A Renewed Rural Focus
An initiative closely related to POP, Meaningful Measures, is designed to reduce the administrative burden of reporting requirements across all CMS programs. It plans to do this by focusing on only 19 that it deems “core issues that are the most critical to providing high-quality care and improving individual outcomes.”
It’s guided by six criterial, including eliminating disparities and improving access for rural communities. CMS is tying this into its Rural Health Strategy, announced in May 2018. Among other things, it promises to a “rural lens” to programs and policies and improve access to care through provider engagement and support.
Medicare Fee Schedule--Some Good News
POP’s impact can also be seen in the new Medicare Fee Schedule, released Nov. 1. It sets forth how Medicare Part B practitioners will be paid, and it will affect FQHCs in several ways. In particular, it has the potential to enhance FQHCs’ ability to provide comprehensive services and care management to their Medicare patients.

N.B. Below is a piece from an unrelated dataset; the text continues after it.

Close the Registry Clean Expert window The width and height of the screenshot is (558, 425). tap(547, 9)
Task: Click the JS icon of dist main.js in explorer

For example, CMS will recognize and pay two newly defined physician services: virtual check-in and remote evaluation of recorded video or images submitted by an established patient. “Patient access to care will improve as a result,” AAFP President John Cullen, MD, said in a prepared statement. “This will enhance access to timely patient care, particularly for those who struggle with transportation barriers.”
We see this as part of a recent trend of Medicare paying FQHCs for certain new types of care through discrete payments--similar to what physicians would receive outside of the FQHC PPS rate.
The fee schedule was to include changes to E/M documentation, but--after criticism from some physicians and provider groups--CMS has delayed implementation until 2021.
That’s really just around the corner, and it makes sense to start preparing in 2019. Few FQHCs review their E/M coding, and many don’t code encounters correctly--totally understandable, given the different reimbursement model, but risky nonetheless. But as HRSA increases its focus on self-sustainingrevenuegeneration, clinics may be forced to change.
Even today, proper documentation makes sense. Grants are based largely on visit type. Failing to code correctly could lead to lost money.
Patient Access to Data: Not Just Nice to Have
Another initiative, unveiled at HIMSS 2018, is called MyHealthEData. Among its goals:
- Give patients control of their medical information and
- Give physicians visibility into a patient’s complete medical record.
CMS proposes plans to use MACRA incentives to reward the sharing of healthcare data securely with patients and their providers.The initial focus is on hospitals, but we expect that to expand.
Eventually, it may become an issue for FQHCs and other safety net providers. Given the variety of services FQHCs and CAHs offer, supporting appropriate documentation--not to mention workflow requirements--would be a challenge even with the best EHR system. But that’s not what most safety net providers have.
Health centers often have patient portals that don’t work adequately or are under-utilized by patients. But giving patients access to their health records continues to be an HHS priority, one from which FQHCs will not be exempt. Those portals need to be up to speed: Centers could eventually face penalties if they’re not.
A Renewed Focus on RCM
In this changing landscape, safety net providers need revenue-cycle management (RCM) services that fit their specific situations. The best RCM services involve an active collaboration between the care provider and the service provider.
Centers, practices and CAHs will also need resources that understand the requirements of both HRSA and MACRA to optimize RCM strategies. They need a partner who understands the nuances of what should be billed and how.